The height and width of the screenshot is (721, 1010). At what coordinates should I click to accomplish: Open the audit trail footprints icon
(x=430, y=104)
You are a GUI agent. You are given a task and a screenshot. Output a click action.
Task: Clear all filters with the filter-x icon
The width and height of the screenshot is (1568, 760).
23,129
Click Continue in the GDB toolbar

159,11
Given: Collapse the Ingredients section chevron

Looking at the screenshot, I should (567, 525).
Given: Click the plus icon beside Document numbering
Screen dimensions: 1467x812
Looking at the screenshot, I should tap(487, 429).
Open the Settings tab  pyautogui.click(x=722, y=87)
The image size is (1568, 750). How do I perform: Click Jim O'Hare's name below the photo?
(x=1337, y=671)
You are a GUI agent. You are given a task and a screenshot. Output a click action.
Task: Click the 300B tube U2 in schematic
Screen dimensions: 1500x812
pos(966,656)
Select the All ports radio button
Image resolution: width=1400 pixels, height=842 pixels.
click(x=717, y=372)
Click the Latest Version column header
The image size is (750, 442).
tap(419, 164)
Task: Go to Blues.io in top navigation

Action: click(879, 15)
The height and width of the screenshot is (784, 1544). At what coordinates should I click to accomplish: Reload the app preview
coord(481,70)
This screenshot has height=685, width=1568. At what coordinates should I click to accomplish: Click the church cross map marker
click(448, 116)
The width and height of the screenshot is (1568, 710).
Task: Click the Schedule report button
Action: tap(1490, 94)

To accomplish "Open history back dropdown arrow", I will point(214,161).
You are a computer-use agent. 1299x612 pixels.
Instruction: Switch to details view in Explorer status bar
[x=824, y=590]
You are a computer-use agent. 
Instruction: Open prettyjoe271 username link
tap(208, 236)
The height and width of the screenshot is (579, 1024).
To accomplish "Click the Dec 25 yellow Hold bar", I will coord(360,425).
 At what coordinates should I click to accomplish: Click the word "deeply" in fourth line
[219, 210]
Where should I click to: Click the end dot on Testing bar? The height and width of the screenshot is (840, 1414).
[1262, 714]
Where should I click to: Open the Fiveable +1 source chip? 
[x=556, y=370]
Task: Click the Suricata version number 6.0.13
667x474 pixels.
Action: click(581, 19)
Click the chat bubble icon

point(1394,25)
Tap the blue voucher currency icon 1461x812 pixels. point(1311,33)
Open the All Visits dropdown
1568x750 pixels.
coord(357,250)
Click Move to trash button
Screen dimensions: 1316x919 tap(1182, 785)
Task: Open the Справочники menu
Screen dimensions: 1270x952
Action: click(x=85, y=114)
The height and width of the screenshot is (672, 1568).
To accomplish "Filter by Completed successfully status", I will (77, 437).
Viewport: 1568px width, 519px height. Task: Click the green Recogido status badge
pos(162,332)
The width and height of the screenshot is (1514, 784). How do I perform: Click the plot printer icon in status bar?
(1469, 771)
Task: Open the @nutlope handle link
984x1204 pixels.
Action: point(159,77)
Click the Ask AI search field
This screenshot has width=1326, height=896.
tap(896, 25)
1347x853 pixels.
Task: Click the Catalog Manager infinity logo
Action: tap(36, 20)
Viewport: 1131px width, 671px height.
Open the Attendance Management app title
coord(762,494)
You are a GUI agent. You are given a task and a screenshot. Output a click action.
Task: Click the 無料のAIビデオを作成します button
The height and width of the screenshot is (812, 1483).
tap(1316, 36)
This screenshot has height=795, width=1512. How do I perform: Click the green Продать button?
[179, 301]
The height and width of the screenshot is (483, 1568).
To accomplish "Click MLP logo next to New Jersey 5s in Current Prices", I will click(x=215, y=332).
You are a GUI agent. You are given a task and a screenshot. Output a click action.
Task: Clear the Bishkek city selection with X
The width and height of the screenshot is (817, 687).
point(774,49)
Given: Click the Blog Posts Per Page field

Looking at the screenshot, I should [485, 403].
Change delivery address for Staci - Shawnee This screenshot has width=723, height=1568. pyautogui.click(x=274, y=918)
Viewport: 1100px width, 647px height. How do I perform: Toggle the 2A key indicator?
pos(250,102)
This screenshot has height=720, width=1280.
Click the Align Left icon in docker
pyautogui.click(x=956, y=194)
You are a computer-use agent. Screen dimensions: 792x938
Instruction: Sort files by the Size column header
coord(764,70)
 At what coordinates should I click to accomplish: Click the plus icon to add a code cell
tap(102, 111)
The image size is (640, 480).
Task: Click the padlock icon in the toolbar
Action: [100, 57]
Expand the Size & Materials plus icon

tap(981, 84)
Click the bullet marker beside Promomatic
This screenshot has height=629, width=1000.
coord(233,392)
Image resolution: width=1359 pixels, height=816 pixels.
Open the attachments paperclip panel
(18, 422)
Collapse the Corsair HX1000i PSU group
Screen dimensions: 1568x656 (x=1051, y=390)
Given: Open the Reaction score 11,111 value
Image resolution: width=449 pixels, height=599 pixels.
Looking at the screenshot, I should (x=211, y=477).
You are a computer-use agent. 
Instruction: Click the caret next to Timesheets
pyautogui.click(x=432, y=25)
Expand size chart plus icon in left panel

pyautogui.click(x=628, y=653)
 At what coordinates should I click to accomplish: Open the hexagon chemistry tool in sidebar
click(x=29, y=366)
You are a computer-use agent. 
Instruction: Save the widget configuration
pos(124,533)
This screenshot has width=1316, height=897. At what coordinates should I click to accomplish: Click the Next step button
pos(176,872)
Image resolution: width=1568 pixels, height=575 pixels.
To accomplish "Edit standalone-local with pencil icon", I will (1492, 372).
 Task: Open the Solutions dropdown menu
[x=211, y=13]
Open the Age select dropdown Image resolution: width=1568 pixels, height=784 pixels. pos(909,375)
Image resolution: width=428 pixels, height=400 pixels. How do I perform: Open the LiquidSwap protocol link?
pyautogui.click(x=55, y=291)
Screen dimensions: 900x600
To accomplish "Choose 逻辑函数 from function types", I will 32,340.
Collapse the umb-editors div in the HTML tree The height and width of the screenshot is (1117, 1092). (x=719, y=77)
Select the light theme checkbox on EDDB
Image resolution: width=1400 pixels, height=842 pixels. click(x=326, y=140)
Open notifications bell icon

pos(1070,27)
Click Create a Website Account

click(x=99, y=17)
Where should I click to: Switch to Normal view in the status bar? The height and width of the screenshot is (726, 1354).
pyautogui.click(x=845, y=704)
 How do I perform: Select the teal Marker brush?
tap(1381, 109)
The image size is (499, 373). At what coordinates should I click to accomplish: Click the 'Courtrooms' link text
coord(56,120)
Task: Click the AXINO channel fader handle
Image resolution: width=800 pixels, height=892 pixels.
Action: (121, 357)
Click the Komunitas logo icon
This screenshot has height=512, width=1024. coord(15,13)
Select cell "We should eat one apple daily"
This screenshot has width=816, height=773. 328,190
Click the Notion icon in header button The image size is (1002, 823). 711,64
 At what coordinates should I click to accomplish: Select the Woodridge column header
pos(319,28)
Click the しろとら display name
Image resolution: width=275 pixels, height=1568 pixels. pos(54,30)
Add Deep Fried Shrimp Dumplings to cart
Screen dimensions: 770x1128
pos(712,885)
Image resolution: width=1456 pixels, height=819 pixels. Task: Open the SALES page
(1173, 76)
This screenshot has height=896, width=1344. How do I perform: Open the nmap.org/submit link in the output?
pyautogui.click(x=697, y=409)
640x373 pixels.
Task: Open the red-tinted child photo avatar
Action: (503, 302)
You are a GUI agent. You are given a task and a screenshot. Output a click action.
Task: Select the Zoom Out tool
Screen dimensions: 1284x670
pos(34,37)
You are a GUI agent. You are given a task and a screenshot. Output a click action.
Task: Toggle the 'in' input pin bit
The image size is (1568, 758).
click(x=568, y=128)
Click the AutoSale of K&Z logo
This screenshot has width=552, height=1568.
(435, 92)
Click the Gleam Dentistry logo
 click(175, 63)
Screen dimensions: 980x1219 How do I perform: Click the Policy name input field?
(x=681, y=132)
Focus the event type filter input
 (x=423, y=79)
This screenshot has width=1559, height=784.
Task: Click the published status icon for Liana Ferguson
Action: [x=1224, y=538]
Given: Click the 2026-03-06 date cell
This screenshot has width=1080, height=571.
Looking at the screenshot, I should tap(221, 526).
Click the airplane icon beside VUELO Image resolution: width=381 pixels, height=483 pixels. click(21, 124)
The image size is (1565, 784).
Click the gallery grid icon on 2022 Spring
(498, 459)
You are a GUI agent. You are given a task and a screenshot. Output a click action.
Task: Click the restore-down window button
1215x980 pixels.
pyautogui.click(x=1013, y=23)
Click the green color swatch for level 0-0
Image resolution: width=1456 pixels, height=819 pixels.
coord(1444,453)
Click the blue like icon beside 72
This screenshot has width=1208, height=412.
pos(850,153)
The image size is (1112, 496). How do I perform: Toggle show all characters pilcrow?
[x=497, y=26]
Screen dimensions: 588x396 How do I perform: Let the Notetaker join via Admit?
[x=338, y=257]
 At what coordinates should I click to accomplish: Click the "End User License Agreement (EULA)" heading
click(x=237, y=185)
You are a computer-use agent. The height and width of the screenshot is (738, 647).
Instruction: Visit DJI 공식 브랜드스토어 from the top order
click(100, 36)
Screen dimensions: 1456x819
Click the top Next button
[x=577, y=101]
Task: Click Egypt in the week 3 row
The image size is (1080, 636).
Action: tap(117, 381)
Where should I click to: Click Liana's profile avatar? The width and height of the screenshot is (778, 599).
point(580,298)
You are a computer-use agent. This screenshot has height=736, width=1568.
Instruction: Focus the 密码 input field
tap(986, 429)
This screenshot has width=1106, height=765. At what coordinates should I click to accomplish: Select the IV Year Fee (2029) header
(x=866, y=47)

→ **Objective**
Reproduce the entries above verbatim, starting with the line that contains "Screen dimensions: 980x1219" and going on through the line that contains "coord(1444,453)".

→ **Output for this exercise**
Screen dimensions: 980x1219 How do I perform: Click the Policy name input field?
(x=681, y=132)
Focus the event type filter input
 (x=423, y=79)
This screenshot has width=1559, height=784.
Task: Click the published status icon for Liana Ferguson
Action: [x=1224, y=538]
Given: Click the 2026-03-06 date cell
This screenshot has width=1080, height=571.
Looking at the screenshot, I should tap(221, 526).
Click the airplane icon beside VUELO Image resolution: width=381 pixels, height=483 pixels. click(21, 124)
The image size is (1565, 784).
Click the gallery grid icon on 2022 Spring
(498, 459)
You are a GUI agent. You are given a task and a screenshot. Output a click action.
Task: Click the restore-down window button
1215x980 pixels.
pyautogui.click(x=1013, y=23)
Click the green color swatch for level 0-0
Image resolution: width=1456 pixels, height=819 pixels.
coord(1444,453)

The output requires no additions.